## INPUT
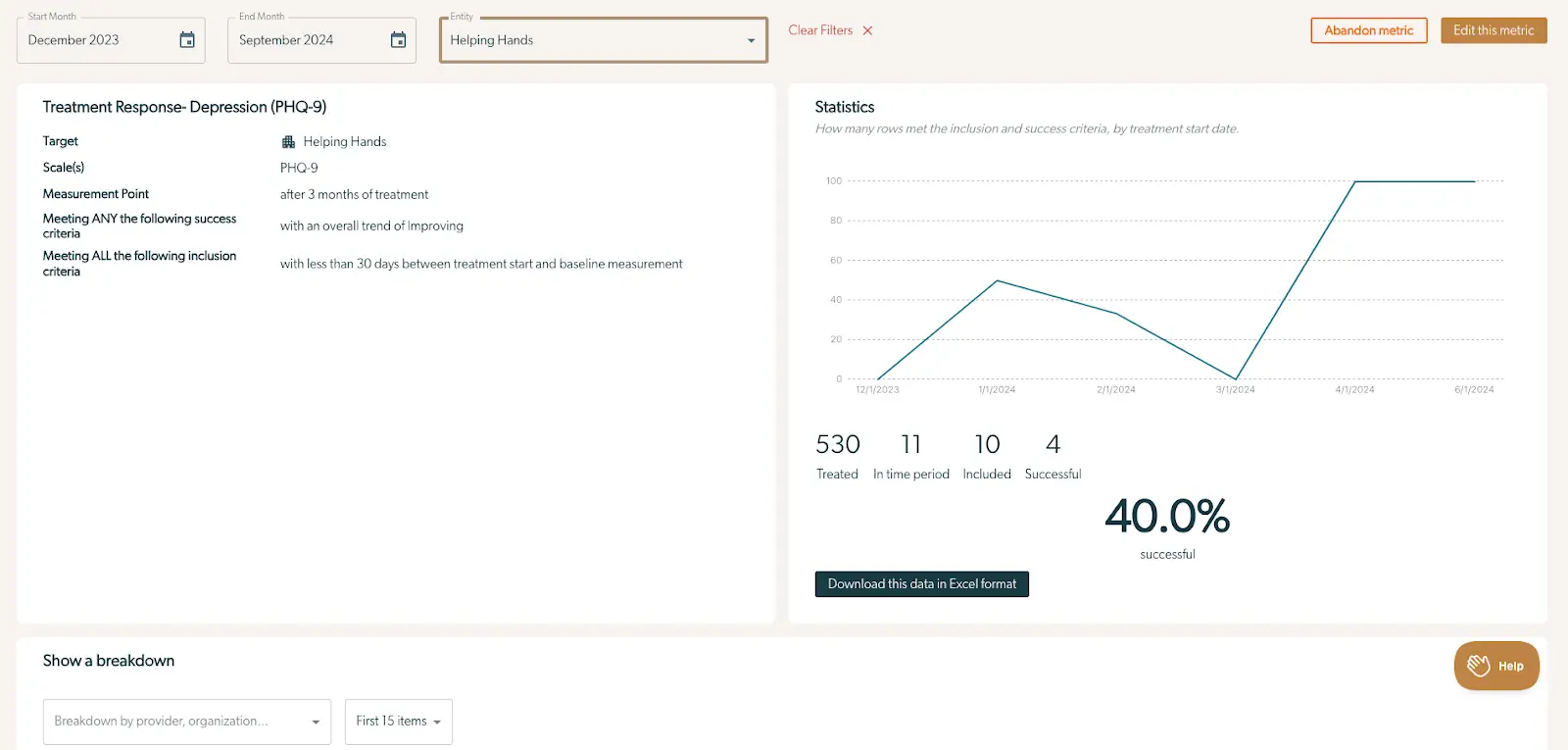Click the chart low point at 3/1/2024
1568x750 pixels.
click(1236, 378)
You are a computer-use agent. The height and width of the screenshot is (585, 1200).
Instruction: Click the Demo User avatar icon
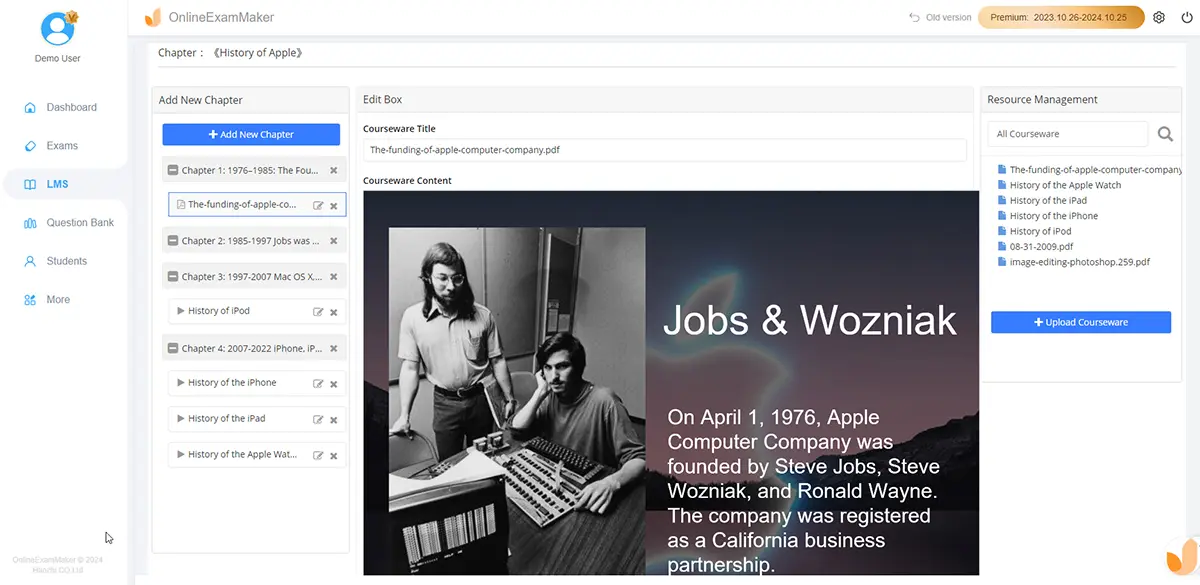coord(57,28)
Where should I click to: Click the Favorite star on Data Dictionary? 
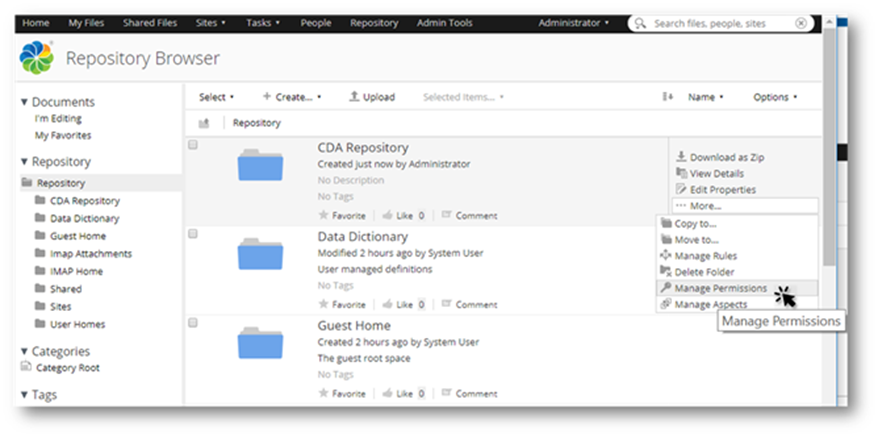(323, 304)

## YOUR GOAL
Nothing but the lines from the one containing "You are a computer-use" through the last line of the material may appear in the answer, transcribed exactly and with no pictures.

## REPLY
You are a computer-use agent. The height and width of the screenshot is (585, 1200).
Instruction: Click the Demo User avatar icon
coord(57,28)
Where should I click to: Click the Favorite star on Data Dictionary? 
(323, 304)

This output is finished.